Sad, abused, boy (illustrative)
Sad, abused, boy (illustrative)iStock

In the past year, there has been an 8% rise in the number of child abuse incidents reported to the Welfare Ministry, Maariv reported.

In 2018, there were 50,976 reports of child abuse, up from 47,447 reports in 2017 and 28,203 reports in 2016, a Labor and Welfare Ministry report showed.

The annual report, published Monday morning by youth social workers, showed reports received by the 722 youth social workers who work to protect minors and other helpless individuals in local authorities' Welfare Departments.

Boys were the victims in over half the abuse cases (53.1%), while girls were the victims in 46.9% of instances.

Most of the instances of abuse occurred at home and were perpetrated by the children's parents. In 71% of cases, the perpetrator was a person of authority in the family, while in 4.1% of cases the perpetrator was not a relative of the victim.

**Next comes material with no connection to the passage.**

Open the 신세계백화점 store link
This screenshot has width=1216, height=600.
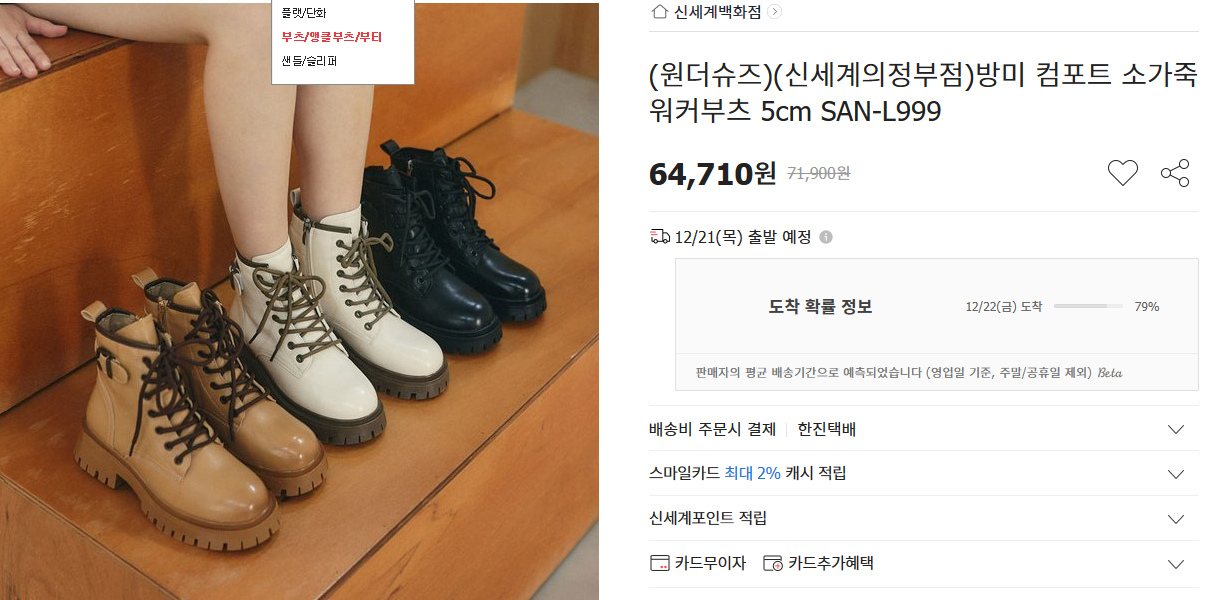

The report also showed that in 11,404 instances (22.4% of reports), the concerns of abuse were regarding disabled children. In addition, there were 731 reports of child addiction and 792 reports of minors involved in criminal activities, as well as a total of 1,176 reports (2.5%) of minors who attempted to commit suicide. Nevertheless, the most common reasons for reporting were neglect (30.6% of reports), physical abuse (11,633 cases, or 24.8% of reports), sexual abuse (5,461 cases, or 11.7%), or emotional abuse (3,425 cases, or 7.3%).

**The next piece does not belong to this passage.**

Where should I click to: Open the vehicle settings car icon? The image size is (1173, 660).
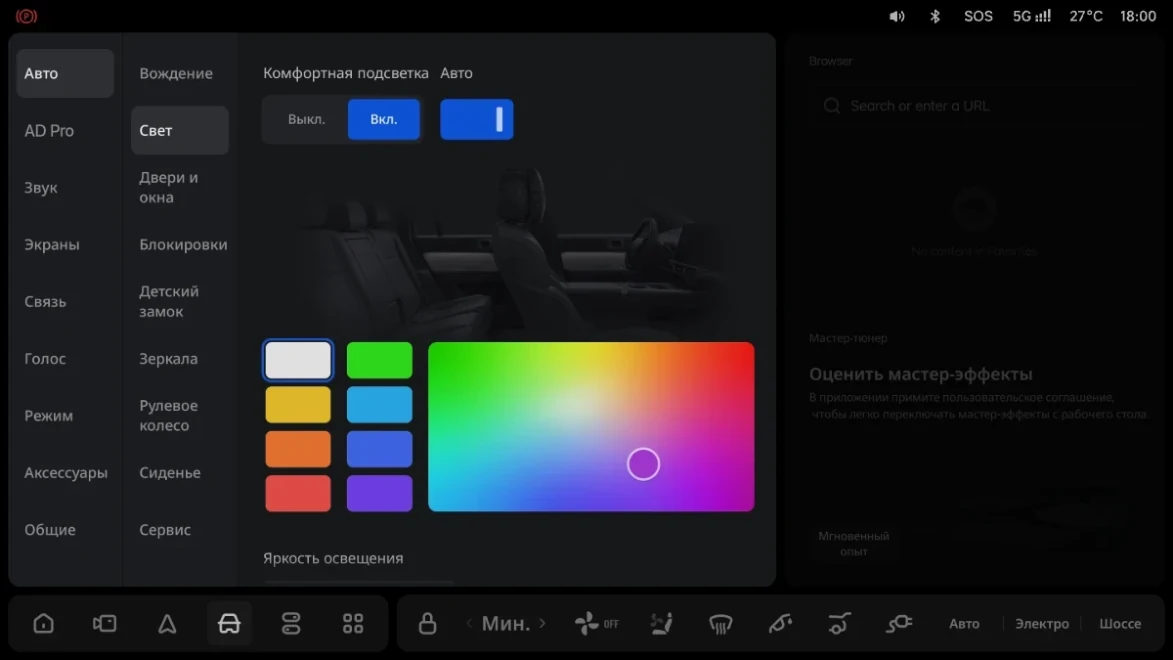[x=229, y=623]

Maariv quoted attorney Vered Windman, Director-General of the National Council for the Child, as saying: "The findings of this report do not only show the extraordinary distress of all the children who suffered sexual abuse, violence, and neglect, but also the distress of the welfare system in Israel and its limited ability to provide these children with protection and treatment. The Welfare Ministry and the government, which holds general responsibility, have an obligation to children."

Chava Levi, head Youth Law social worker, told Maariv: "This year we mark 30 years to the amendment of the law which defined the obligation to report, which obligates every person and professional, including doctors, educators, and those treating a child, to report abuse of a minor if there is concern of such."

"Throughout the years, we have seen a consistent rise in the number of reports, where people are fulfilling their legal obligation. This allows Youth Law social workers to reach the minors who suffer neglect and abuse and to provide protection and treatment to children at high risk, throughout all hours of the day and throughout the year, with dedication and sometimes personal endangerment."

While both mothers and fathers can abuse children, statistics show that mothers are more likely than fathers to severely abuse or neglect their children.

In addition, nearly a third of infant and child fatalities are perpetrated by the mother acting alone, while over 20% more are perpetrated by the mother and father acting together. On the other hand, in just 15% of infant and child fatalities, the father acted alone.